Problem description →
Each record must be written out again exactly. Skip any picture it contains.

==========

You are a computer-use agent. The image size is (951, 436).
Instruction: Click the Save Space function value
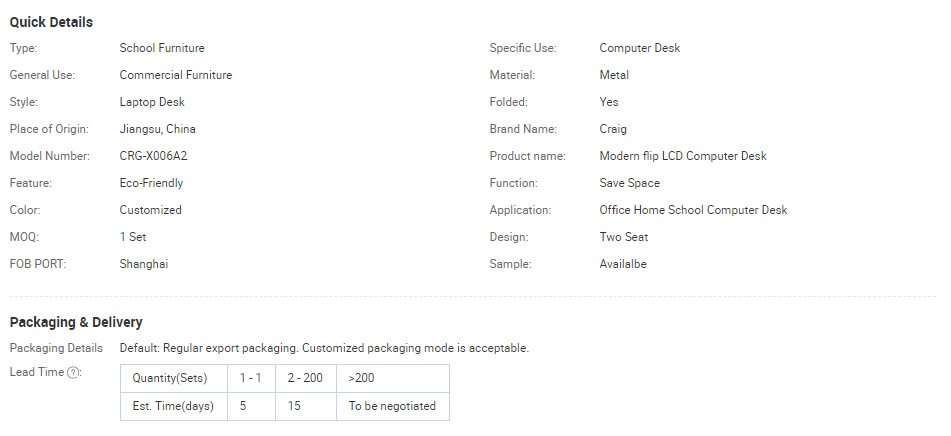629,183
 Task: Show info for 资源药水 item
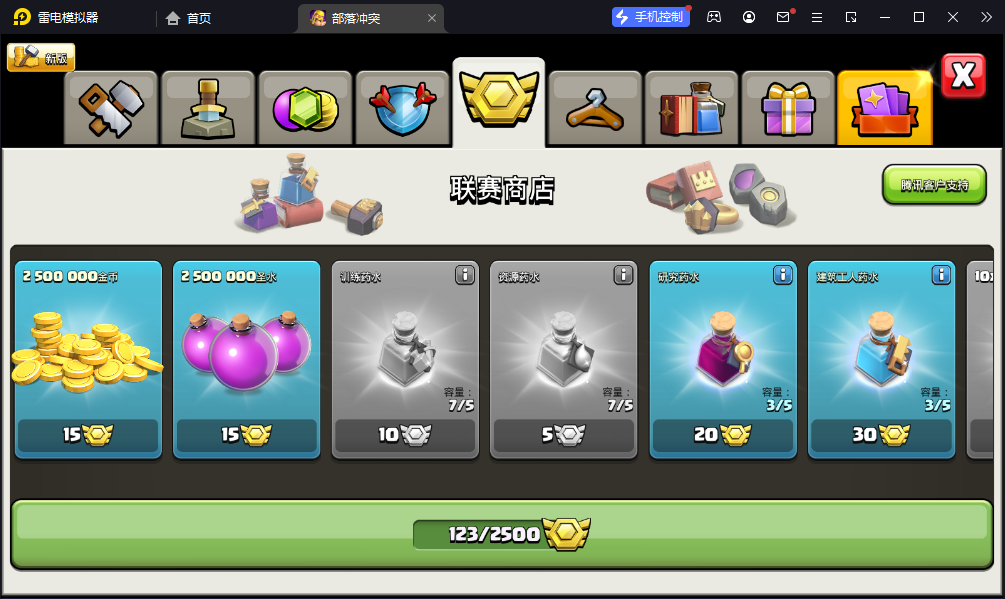pos(623,275)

==========

Worked solution →
You are a computer-use agent. The image size is (951, 436).
Instruction: Click the Save Space function value
629,183
 Task: Show info for 资源药水 item
pos(623,275)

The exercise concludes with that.